But really to be honest, what we're focused on right now is just getting people to use the product, so we're not really super concerned or pushy about revenue. We're much more interested in getting people to play around with it, giving us feedback, learning from our users on what we can do better, and improving the product from there.

Marc: But in a perfect world, you're able to work with some of the best, most popular Open Source projects get out of the packaging business because they see the value in it, they're actually creating the packages, they're able to use your SDKs to validate them and then push that as their preferred method for both the enterprise and Open Source versions of that product?

Michael: 100%, yeah. That's the long term goal.

Marc: Then you mentioned the SSO, is that using Dex, KeyCloak, something like that underneath the hood? Or did you implement the OIDC provider yourself?

Michael: It uses Aurea's Hydra project for the O Auth handshake, and you got to think of it more as a service provider. Dex is like an ID provider, I guess it might be able to do both, it's been a long time since I've looked into the docs of it. But the applications themselves receive the OIDC logins, so it's not that side of the handshake.

Then for SSO itself, we use WorkOS which is a SaaS product from some people who actually were at Stripe previously that does a really good job of making it really easy to onboard people via SSO. It has really good step by step instructions on setting up SSO with Octa or with Active Directory, whatever, G Suite or any of the other solutions out there.

But the big thing is that it has directory sync, a really good implementation of directory sync that's actually usable, instead of having to SCIM2 which is really terrible.

Marc: Yeah. I think we looked at implementing it one time and at the time there was only like three or four company that have successfully implemented SCIM and we were like, "Okay, you know what? There's other solutions here."

Benjie: I think I was at Replicated when we were looking at that, and I remember the nightmaredness of that.

Michael: Yeah, it's wildly easy now with WorkOS. I would 100% plug them if anyone is in that pain at the moment.

Marc: Yeah. The next part, right? Part of day two operations, we've talked a lot about how easy it is to instalL, you have Terraform, you can create the Kubernetes cluster and then updates. But then there's also support, right? Things might not be working right, I might have Airflow running and it fails. Do you get involved in there? If I'm using Plural to deploy Airflow and then something's not right, what do I do?

Michael: Yeah, we have a couple different ways. One, we have an active Discord channel that people do actually jump into and ask us for support over. We actually have Intercom in our product as well for people who might need support with our web interfaces in general, but people ask questions through it as well. Long term, we're actually building a support interface in the product.

I don't think it's fully ready for primetime at the moment, but the cool thing about that and the reason why we're doing it is we can create incidents proactively with it a lot easier. It's not as easy to post a message in Discord or something like that. So it'll create incidents from alert manager, alarms that fire, it'll create incidents when a deployment fails, all sorts of different, very common failures, or configurable failures so as a part of packaging the application you can create alerts, for instance, in alert manager and it'll pick them up.

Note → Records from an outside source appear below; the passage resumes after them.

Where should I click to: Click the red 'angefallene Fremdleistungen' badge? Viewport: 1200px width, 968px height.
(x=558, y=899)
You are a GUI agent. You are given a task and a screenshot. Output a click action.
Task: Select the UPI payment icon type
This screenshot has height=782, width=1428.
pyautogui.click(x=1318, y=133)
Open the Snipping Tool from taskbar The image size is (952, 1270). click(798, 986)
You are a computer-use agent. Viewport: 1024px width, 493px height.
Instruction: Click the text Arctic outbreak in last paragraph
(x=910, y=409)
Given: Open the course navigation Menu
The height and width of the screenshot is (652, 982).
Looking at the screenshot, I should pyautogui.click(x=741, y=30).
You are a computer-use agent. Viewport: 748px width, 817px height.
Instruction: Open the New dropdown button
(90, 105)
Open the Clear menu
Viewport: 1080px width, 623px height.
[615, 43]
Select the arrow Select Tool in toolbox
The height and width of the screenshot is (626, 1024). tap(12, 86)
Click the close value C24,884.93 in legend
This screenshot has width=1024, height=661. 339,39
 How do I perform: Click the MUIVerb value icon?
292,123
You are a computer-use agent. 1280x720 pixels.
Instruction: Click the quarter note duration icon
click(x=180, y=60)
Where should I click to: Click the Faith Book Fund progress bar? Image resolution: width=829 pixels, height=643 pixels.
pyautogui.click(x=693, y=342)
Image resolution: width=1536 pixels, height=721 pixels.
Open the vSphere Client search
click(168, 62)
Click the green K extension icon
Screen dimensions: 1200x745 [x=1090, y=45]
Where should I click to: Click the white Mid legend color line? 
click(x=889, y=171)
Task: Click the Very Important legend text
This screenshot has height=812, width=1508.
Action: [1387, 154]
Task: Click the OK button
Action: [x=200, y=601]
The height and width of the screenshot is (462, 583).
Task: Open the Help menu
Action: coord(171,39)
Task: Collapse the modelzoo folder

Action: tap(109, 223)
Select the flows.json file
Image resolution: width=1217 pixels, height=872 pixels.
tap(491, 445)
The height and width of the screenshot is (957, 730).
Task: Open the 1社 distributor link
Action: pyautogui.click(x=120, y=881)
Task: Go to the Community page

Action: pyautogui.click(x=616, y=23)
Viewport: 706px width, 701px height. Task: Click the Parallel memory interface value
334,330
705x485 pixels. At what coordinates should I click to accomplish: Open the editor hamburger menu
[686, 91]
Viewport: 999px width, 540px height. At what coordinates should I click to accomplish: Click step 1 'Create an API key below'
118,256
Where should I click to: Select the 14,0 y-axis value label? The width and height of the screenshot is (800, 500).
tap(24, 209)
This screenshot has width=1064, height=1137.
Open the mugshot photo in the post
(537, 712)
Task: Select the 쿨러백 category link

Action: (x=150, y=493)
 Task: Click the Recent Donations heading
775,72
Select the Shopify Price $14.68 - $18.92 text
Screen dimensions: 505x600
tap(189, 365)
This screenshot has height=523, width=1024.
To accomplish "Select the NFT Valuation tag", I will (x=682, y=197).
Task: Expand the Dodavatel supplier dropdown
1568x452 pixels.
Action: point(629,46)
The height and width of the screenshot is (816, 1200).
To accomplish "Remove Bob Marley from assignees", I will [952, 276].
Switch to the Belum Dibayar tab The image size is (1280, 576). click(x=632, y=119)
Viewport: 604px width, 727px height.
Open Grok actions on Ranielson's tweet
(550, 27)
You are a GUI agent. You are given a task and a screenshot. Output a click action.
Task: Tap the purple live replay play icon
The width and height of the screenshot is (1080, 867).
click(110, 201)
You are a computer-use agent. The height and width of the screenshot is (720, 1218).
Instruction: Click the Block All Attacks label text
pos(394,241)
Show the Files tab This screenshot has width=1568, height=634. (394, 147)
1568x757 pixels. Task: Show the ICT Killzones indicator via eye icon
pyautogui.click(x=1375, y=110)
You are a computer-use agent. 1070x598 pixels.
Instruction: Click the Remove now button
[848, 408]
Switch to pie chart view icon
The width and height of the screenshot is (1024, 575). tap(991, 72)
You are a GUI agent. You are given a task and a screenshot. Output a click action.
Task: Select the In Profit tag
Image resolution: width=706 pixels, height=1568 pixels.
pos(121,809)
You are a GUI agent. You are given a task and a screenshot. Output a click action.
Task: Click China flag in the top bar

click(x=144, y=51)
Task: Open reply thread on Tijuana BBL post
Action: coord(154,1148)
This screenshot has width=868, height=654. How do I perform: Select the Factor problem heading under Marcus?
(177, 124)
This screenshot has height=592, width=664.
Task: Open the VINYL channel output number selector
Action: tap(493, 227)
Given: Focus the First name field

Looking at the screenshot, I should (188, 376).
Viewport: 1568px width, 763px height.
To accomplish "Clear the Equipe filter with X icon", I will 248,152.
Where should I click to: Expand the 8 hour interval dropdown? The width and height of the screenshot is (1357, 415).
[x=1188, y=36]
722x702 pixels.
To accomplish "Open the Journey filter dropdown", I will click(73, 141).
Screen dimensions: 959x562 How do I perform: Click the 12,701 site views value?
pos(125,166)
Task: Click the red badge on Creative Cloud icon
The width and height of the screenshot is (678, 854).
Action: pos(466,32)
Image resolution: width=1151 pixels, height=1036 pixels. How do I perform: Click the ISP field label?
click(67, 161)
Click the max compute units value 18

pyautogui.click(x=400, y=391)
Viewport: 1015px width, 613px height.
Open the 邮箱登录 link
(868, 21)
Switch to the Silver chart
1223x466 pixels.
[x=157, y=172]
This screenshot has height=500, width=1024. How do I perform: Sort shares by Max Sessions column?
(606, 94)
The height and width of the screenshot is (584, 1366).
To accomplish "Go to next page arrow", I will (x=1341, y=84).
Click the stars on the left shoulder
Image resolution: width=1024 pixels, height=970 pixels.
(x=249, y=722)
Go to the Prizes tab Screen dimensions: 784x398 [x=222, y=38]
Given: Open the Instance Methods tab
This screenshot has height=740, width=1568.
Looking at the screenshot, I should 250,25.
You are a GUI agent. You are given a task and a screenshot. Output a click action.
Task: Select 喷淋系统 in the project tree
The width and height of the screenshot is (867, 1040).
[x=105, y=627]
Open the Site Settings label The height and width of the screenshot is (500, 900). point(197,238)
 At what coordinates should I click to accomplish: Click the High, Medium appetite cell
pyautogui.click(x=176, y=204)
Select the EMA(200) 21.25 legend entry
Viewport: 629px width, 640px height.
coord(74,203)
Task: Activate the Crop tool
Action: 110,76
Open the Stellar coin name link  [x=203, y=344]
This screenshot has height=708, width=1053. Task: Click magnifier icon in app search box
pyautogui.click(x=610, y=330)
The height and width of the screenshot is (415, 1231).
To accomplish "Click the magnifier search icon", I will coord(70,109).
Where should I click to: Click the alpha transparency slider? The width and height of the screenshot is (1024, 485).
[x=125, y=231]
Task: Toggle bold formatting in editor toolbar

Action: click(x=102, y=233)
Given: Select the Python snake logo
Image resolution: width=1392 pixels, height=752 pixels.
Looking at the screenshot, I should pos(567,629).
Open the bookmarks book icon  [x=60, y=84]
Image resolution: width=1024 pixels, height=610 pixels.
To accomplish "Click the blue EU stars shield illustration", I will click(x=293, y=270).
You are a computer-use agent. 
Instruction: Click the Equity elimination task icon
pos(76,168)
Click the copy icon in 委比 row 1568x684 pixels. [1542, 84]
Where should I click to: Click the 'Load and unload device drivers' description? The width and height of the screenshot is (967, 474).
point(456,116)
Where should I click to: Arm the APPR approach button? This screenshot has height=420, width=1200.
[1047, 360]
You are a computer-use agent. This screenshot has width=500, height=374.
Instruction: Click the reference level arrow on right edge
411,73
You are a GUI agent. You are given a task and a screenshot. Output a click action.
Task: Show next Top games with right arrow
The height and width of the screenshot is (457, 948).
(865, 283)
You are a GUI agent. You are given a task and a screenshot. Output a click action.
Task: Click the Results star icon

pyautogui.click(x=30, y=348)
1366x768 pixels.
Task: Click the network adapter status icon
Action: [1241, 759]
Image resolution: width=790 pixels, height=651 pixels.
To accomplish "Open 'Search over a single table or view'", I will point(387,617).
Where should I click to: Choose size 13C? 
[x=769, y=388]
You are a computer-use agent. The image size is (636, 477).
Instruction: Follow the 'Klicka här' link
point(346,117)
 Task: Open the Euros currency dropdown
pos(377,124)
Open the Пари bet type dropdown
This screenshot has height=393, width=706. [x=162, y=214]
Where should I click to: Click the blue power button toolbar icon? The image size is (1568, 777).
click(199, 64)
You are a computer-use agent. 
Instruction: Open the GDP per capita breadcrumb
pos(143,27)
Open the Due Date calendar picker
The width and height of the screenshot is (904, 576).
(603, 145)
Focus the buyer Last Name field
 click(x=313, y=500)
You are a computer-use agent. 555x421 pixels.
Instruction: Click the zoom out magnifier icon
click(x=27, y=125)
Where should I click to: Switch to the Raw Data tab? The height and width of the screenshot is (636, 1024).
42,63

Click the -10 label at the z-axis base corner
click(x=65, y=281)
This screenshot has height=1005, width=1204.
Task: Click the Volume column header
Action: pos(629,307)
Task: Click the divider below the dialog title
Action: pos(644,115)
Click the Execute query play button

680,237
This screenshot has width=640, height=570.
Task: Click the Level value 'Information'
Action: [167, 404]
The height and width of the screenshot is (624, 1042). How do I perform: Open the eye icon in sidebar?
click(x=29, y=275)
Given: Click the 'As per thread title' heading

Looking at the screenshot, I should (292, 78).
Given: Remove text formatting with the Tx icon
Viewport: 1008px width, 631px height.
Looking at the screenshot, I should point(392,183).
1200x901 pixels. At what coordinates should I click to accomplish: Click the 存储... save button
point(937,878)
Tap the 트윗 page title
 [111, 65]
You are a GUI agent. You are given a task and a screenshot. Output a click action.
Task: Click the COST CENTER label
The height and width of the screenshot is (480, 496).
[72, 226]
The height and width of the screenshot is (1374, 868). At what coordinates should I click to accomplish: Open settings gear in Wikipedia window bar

That's also meant to help for those support experiences that you can't plan for as easily. It has a chat interface, it has the ability to create Zoom meetings in it and everything like that. We'll be making that hopefully a really good experience for triaging issues and managing them.

Benjie: Yeah. Support can be a huge part of the enterprise contracts that you hopefully will be getting a bunch of. All right, so let's switch gears here a little bit. Plural is an Open Source project, right? And we'll have a link to the GitHub in the shownotes. But talk to us about why you started there? What inspired you to do this as an Open Source thing?

I think we've covered this tangentially a little bit already, but I think it's also really interesting if I'm a founder that is interested in a separate project, was it smart to start Open Source? What was your thinking behind it? How did you end up doing this Open Source thing? Then as a followup I want to talk to you a little bit about CNCF stuff but let's just start there.

Michael: Yeah, for sure. So there's a couple of interesting things that we had a think through when we were starting this. The general idea I had starting Plural was, "Okay, I know I can deploy applications really, really repeatedly with this interesting dependency based mechanism that we have with Plural and that would be a pretty cool experience. But how do you bootstrap a business around it?" And the core problem, if you're creating a marketplace, ultimately that's what we wanted to do, we wanted to create an application marketplace, is you've got to have some degree of demand in the system for it to ever go from zero.

It became pretty apparent from the start that there's a ton of existing demand with a whole bunch of people who have these crazy operational pains around their Open Source infrastructure footprint, and we don't have to do hard B2B2B selling to get other companies to get onboard. We can just tap right into that problem and fix it. So that was a big deal, once we settled that, okay, that's the set of applications that we want to play with, then being an Open Source project ourselves is an immediate corollary.

We can't be deploying Open Source applications and ourselves be close sourced, it's a huge disconnect. The other thing from a business perspective is I think people who still have qualms around the Open Source model, it's usually around not being able to control IP and all of that. I don't think the long term value of Plural is really around its IP, it's more around its community and adoption of usage.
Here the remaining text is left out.